I appeared today on MSNBC’s Morning Joe to speak about the COVID-19 crisis and wildlife markets with Humane Society International’s Peter Li and our colleague Gene Baur of Farm Sanctuary. Together, we made the case for an immediate end to wildlife markets all over the world, and described the filth, cruelty, lawlessness and pandemic risk that make these markets so wrong for the twenty-first century. Peter, a professor of political science at the University of Houston, grew up in China, and has seen these markets at first hand. And Gene, a pioneering figure in American farm animal protection work, reminded the audience that humanity’s massive factory farms represent a public health threat that is also deserving of our scrutiny in the current hour. While the COVID-19 pandemic resulted from a wildlife market and the global wildlife trade, the worldwide intensive confinement of farm animals—particularly chickens and pigs—has allowed viruses such as bird flu to multiply and mutate into contagious and deadly forms.

We’re in increasingly good company in our indictment of wildlife markets and other points of vulnerability. Last week, Anthony Fauci weighed in powerfully on the subject, while today, in an interview published in the Guardian, Elizabeth Maruma Mrema of the United Nations Environment Program, who is the active executive secretary of the UN Convention on Biological Diversity, supported the closure of such markets, too. I appreciated Mrema’s attempt to draw a big-picture perspective, one that resonates deeply with our work at the Humane Society of the United States and Humane Society International.

Like Mrema, Peter, Gene and I were trying to get across a simple but deeply urgent precept, that we need a new conception of our relationship with the non-human, whether it is the animals with whom we share this world, or the natural habitat and wild spaces that sustain all life on the planet.

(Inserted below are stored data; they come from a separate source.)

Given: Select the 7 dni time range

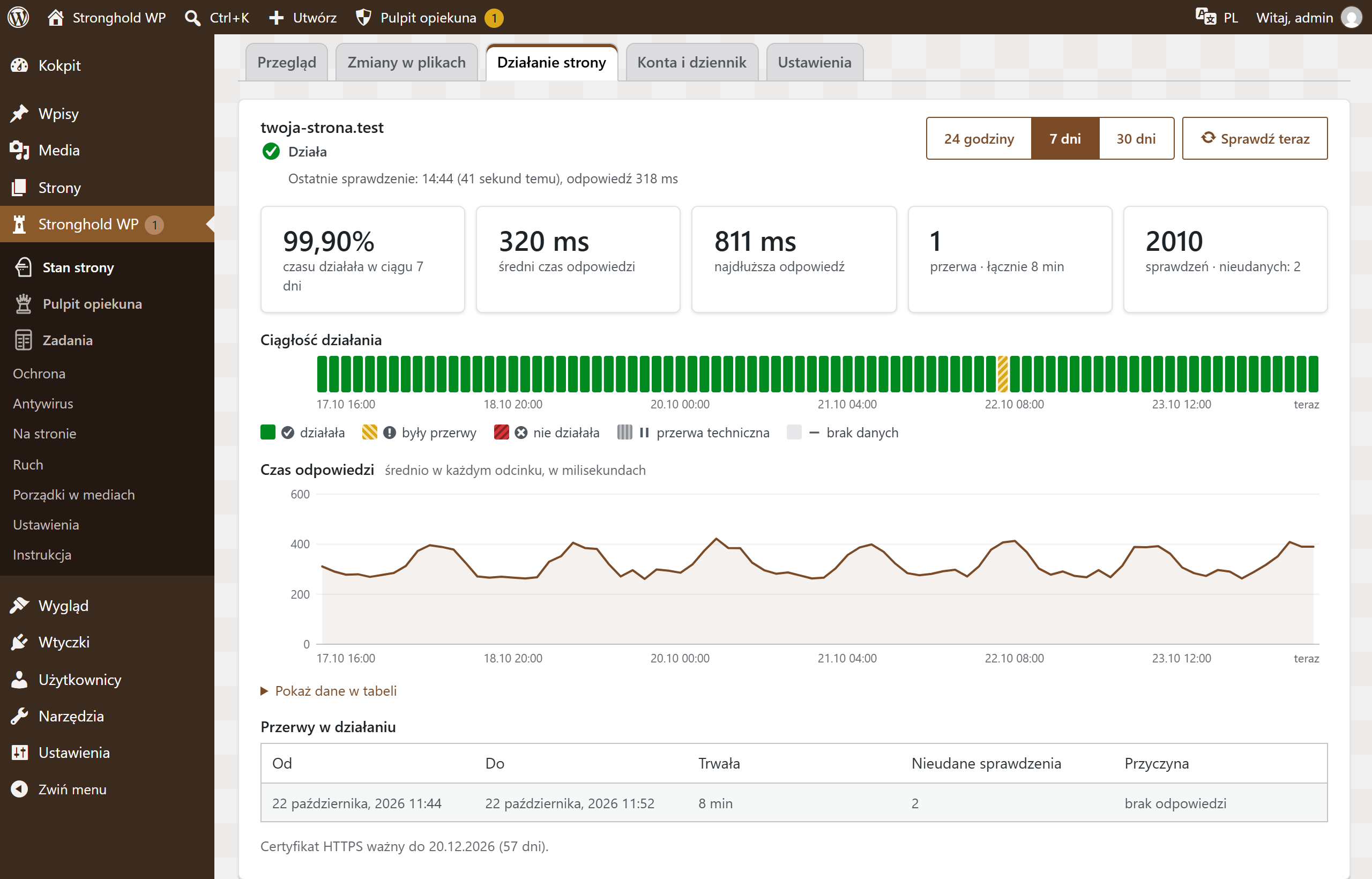Looking at the screenshot, I should (1065, 138).
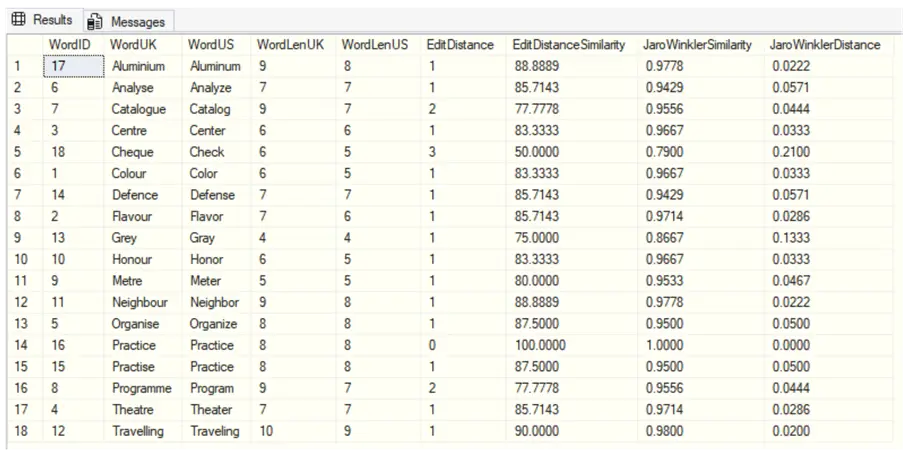Click the Messages tab icon
The height and width of the screenshot is (455, 910).
click(95, 21)
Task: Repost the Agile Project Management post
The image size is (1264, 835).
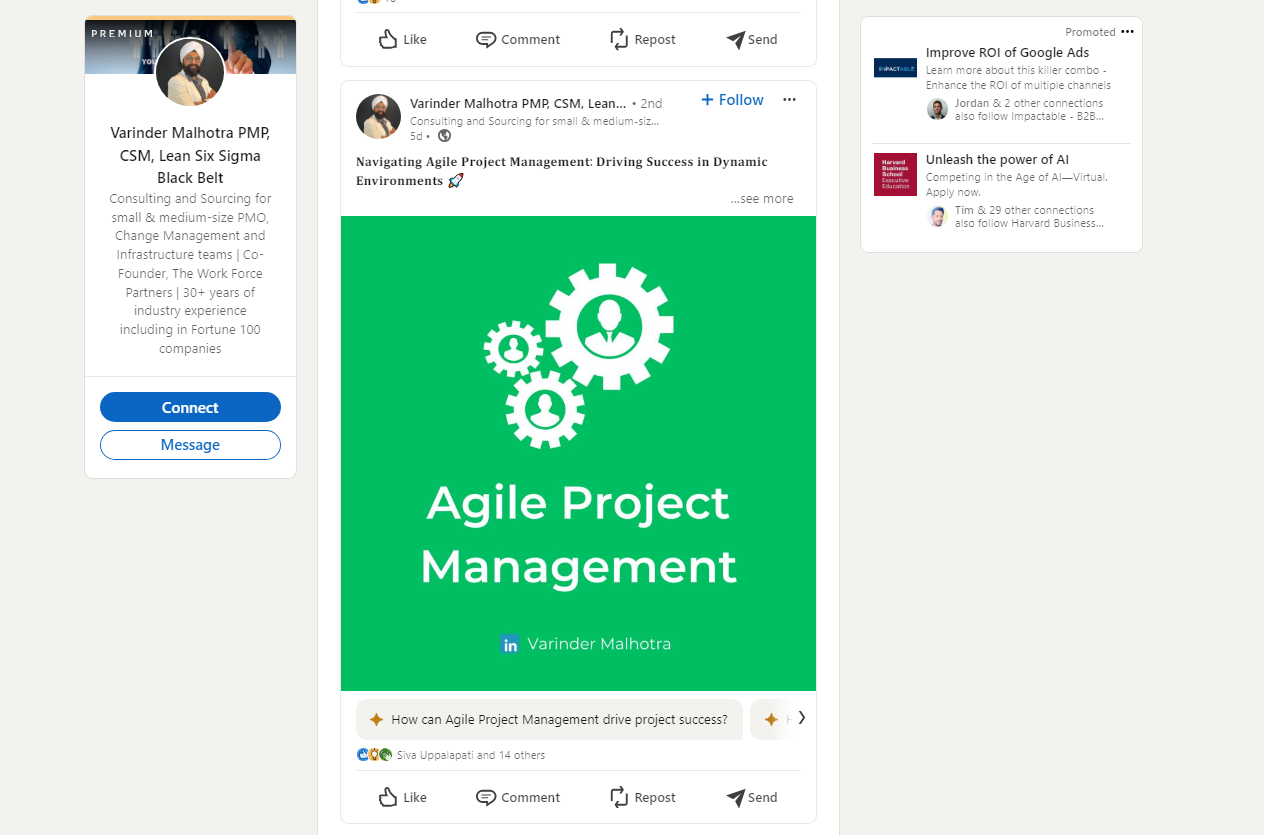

In the current crisis, we’re doing all that we can to support those seeking to help animals. We’re making grants to local societies working under duress, thanks to the generosity of the Lewyt Foundation and other friends. We’re arranging for the purchase and shipment of needed pet food and supplies to remote communities like those in western Alaska and supporting direct care and services through our Pets for Life program and through Remote Animal Veterinary Services. We’re providing needed resources for keeping animals safe during the pandemic, both for the animal sheltering sector and for the general public. We’re supporting our own animal care facilities in their essential operations. We’re pressing for the inclusion of animals in the formulation and implementation of COVID-19 Response Orders. And we’re pushing hard on our public policy goals concerning live animal markets, wildlife trade and trafficking, and related issues.

If you are involved as a donor or friend of the HSUS and its affiliates in this critical time, you have a right to see us fully visible and engaged in the work of helping animals. And you will. We’re giving it everything we’ve got, and we’re doing so with the resources, the energy and the dedication to mission that your commitment and support make possible.